Batik sebagai salah satu warisan budaya Indonesia terus berkembang, baik motifnya yang makin cantik maupun warnanya yang kian beragam. Masyarakat pecinta batik juga makin menyenangi batik yang menggunakan perwarna dari bahan alami.
Penggunaan pewarna alami dari bunga, daun dan akar tumbuhan untuk pewarnaan batik menjadi tren seiring gencarnya kampanye pelestarian lingkungan. Menurut Dheni Nugroho, pemilik galeri Guru Batik di Yogyakarta, pada tahun terakhir ini menjadi puncak popularitas pewarna alami. Produk batik dengan pewarna alami mulai banyak bermunculan dan berkembang di mana-mana.
Pewarna alami seperti daun indigofera, akar mengkudu, teger, tingi, tanjung dan lain-lain banyak digunakan untuk mempercantik tampilan produk kain batik. Menurut Dheni Nugroho, agar proses pengerjaan pewarnaan batik menjadi lebih cepat perlu dipilih penggunaan pasta atau serbuk dari berbagai bahan pewarna alami tersebut.
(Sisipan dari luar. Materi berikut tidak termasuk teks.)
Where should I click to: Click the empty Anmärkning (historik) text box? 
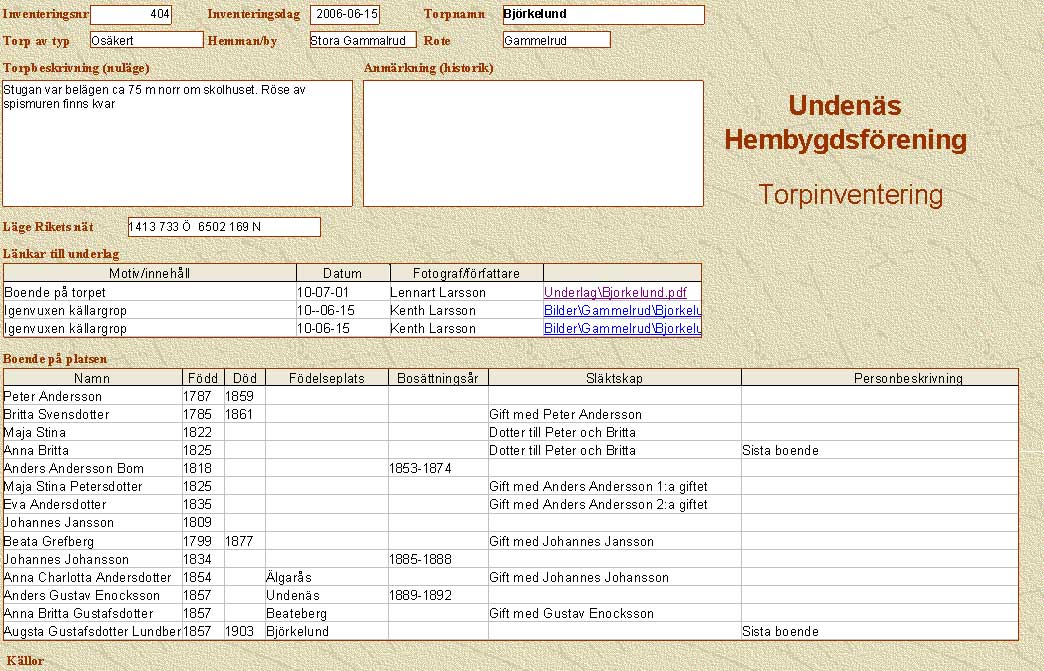pyautogui.click(x=533, y=143)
Penerapan penggunaan pewarna alami pada kain batik tidak mudah dilakukan, untuk mengunci warna supaya tidak mudah luntur perlu dilakukan proses pencelupan sebanyak delapan hingga dua belas kali. Prosesnya yang sedikit rumit dan memerlukan waktu yang lebih lama, membuat harga kain batik warna alami menjadi lebih mahal.
Menurut Nuri Ningsih Hidayati, pemilik Marenggo, popularitas batik warna alami memang meningkat tajam pada tahun terakhir ini. Hal ini menunjukkan perkembangan yang menggembirakan, di mana pasar sudah siap menerima produk batik yang ramah lingkungan.
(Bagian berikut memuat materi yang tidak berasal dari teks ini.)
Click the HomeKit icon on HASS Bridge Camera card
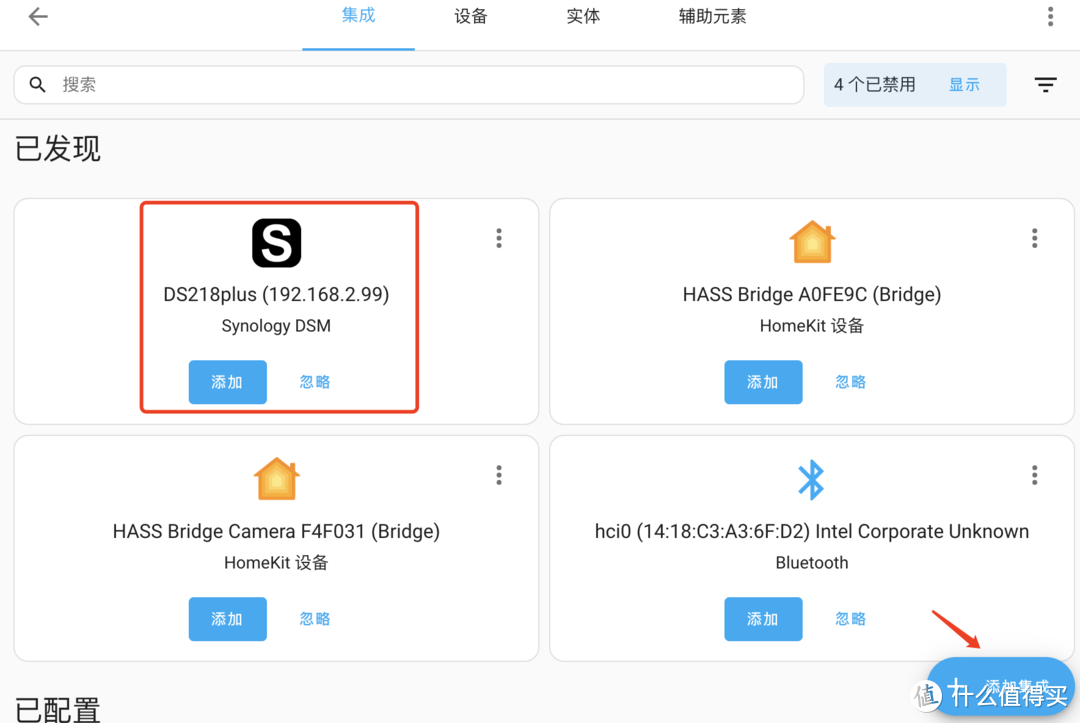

Ciri khas batik warna alami adalah tampilan warnanya yang kalem dan lembut, warna yang disukai oleh kalangan tertentu. Pada saat ini, tren batik warna alami memang sedang “booming” di Indonesia. Sementara itu, harga pewarna alami lebih murah dibandingkan dengan pewarna kimia yang masih harus impor. Inilah yang menjadi alasan, mengapa sekarang banyak perajin batik yang memilih untuk memproduksi batik dengan pewarna alami.
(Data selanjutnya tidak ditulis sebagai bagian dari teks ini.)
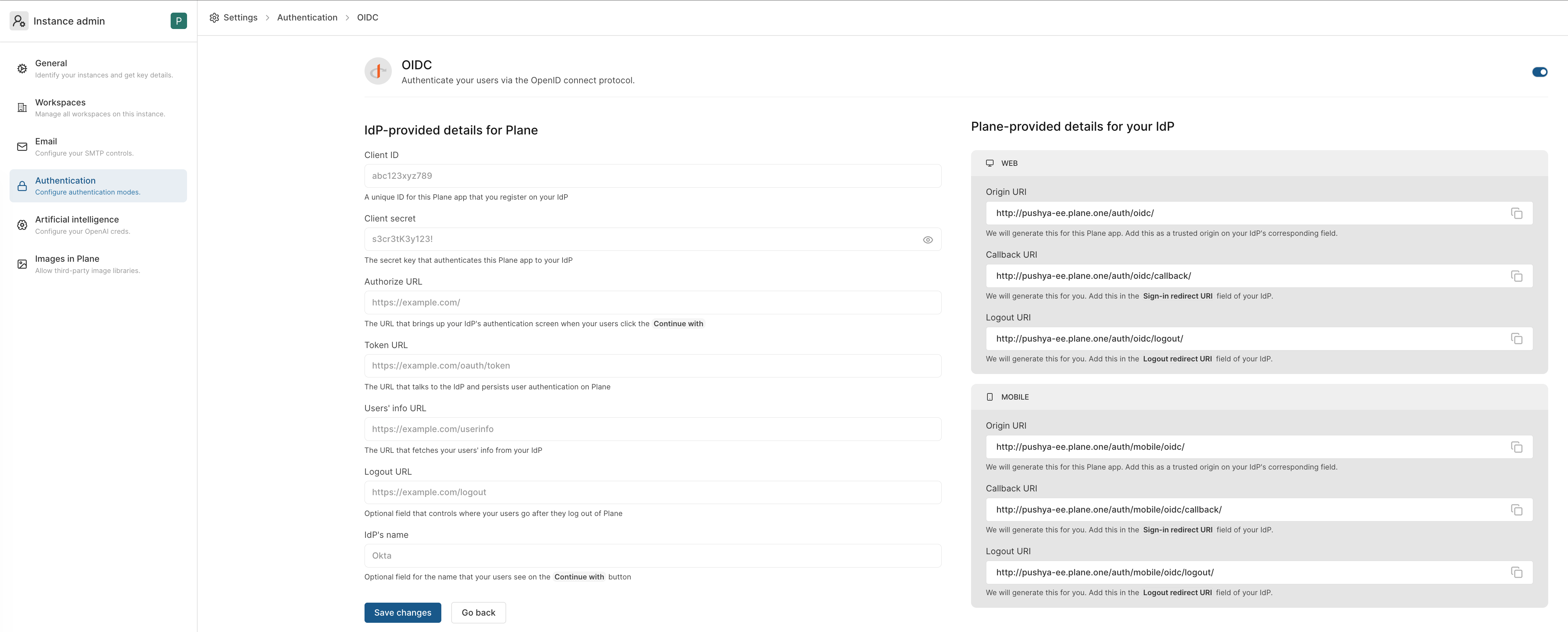The width and height of the screenshot is (1568, 632).
Task: Copy the web Callback URI
Action: 1517,276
Pewarna alami untuk bahan-bahan lokal, tidak perlu membeli karena bisa diperoleh dari kebun sekitar. Kalaupun harus membeli harganya relatif murah. Pewarna alam ini dibuat dari tumbuhan-tumbuhan, diantaranya daun mangga, kulit bawang, kulit manggis, serta bahan-bahan alami lain yang bisa diperoleh dari lingkungan sekitar.
Menurut Myra Widiono, Ketua Warlami, nenek moyang bangsa Indonesia sudah mengenal sekurangnya 75 jenis tumbuhan yang dapat dijadikan sebagai sumber pewarna alami yang digunakan untuk pewarna tekstil. Salah satu tanaman penting dalam dunia pewarnaan kain tradisional (wastra) Indonesia adalah Nila (Indigofera tinctoria L.), Tarum (Indigofera arecta L.), Rengat (Indigofera marsdenia L.) yang menghasilkan warna biru.
Selain itu, batik warna alami memiliki keunikan tersendiri karena tidak bisa mengeluarkan warna yang sama persis satu sama lain. Hal itu yang membuat sebuah batik dengan pewarna alami menjadi eksklusif di setiap lembarnya. Selain memberikan nuansa warna yang lebih natural, pembuatan batik warna alam juga membutuhkan proses yang lebih rumit dan waktu lama ketimbang batik dengan pewarna sintetis. (Ahmad Jauhari)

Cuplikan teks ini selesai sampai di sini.